• 1588-04-15

    On 15th April 1588, the Earl of Huntingdon, Lord-President of the North, wrote to the Justices of the Peace of the West Riding assembled at Pontefract regarding the expected Spanish invasion, requesting the provision of arms and erection of beacons.

  • 1529-07-19

    On 19th July 1529, the ‘Beverley Sanctuary Register’ noted that Richard Dawson of Pontefract, a minstrel from the county of York, sought the liberty and protection of St John of Beverley for the murder of Brian Routch, lately of Skipton, also a minstrel.

  • 1587-03-15

    On 15th March 1587, Thomas Austwick was baptized at Pontefract. He was Mayor of Pontefract in 1621 and 1640 and was one of the volunteer defenders of the castle during its sieges.
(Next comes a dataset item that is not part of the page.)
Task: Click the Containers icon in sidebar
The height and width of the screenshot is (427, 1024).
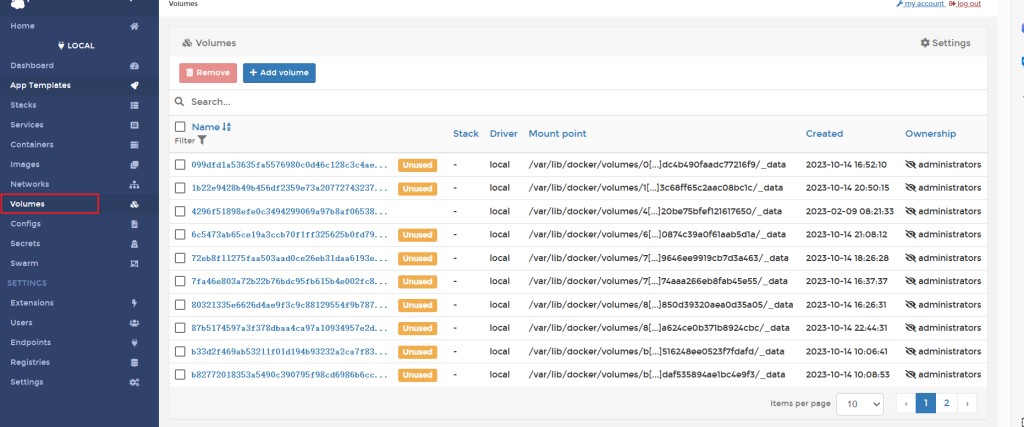Action: 134,145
He died in March 1648. His son, Alan, was a lieutenant of horse for Charles I and one of the persons excepted for life at the surrender of the castle.

  • 1594-11-18

    On 18th November 1594, John Bramall, later archbishop of Armagh, was baptised at Pontefract. Bramhall was at school in the town and was admitted to Sidney Sussex College Cambridge, graduating in 1612.

  • 1503-07-14

    On 14th July 1503, Margaret Tudor, eldest daughter of Henry VII, arrived at Pontefract on her way from Richmond Palace to Scotland to meet her husband, James IV. The marriage had been completed by proxy on 25th January that year at Richmond Palace with the Earl of Bothwell as proxy for the Scottish king. She was met by deputations seven, four and two miles from Pontefract and escorted to the town to be received by its mayor, burgesses, inhabitants and ‘the abbot in pontifical and all the convent’. She left on the 15th for York.

  • 1541-08-27

    On 27th August 1541, Francis Dereham was appointed Queen Catherine’s (Howard) Private Secretary at Pontefract Castle; an act that was to have severe repercussions for them both.

  • 1513-08-25

    On 25th August 1513, Thomas Howard, Earl of Surrey and 2nd Duke of Norfolk, reached Pontefract on his progress north where he heard about the Scottish invasion under James IV. James had invaded as part of the ‘Auld Alliance’ with France in an attempt to get Henry VIII to desist from his own invasion of France. Despite his age (he was nearly seventy), he would hasten to Newcastle the following day.

  • 1578-08-24

    On 24th August 1578, John Taylor, who dubbed himself ‘The Water Poet’ was born. He visited Pontefract in 1622, describing the castle as then ‘a strong, faire and ancient edifice’ having been restored and edified by the Prince of Wales, later Charles I. Ten years later, three military men journeying for pleasure through twenty-six counties found, at Pontefract ‘a high, stately, famous and princely impregnable castle…..having seven famous towers…ample enough to receive as many princes.’ Charles I was at Pontefract in 1625.

  • 1537-07-12

    On 12th July 1537, Robert Aske, one of the leaders of the Pilgrimage of Grace, who had besieged Pontefract Castle the previous year, was drawn through the main streets of York on a hurdle prior to execution on a special scaffold erected outside Clifford’s Tower. Rather than experience a traditional hanging, Aske was reputedly hanged alive in chains being slowly suffocated to death, taking several days to die.

  • 1537-07-22

    On 22nd July 1537, Lord Darcy, Constable of Pontefract Castle during the previous year’s Pilgrimage of Grace, who had been beheaded for treason three weeks before, was posthumously degraded from his rank as Knight of the Garter and his vacant stall bestowed upon Thomas Cromwell, who had drawn up the charges against him and had then been one of his judges.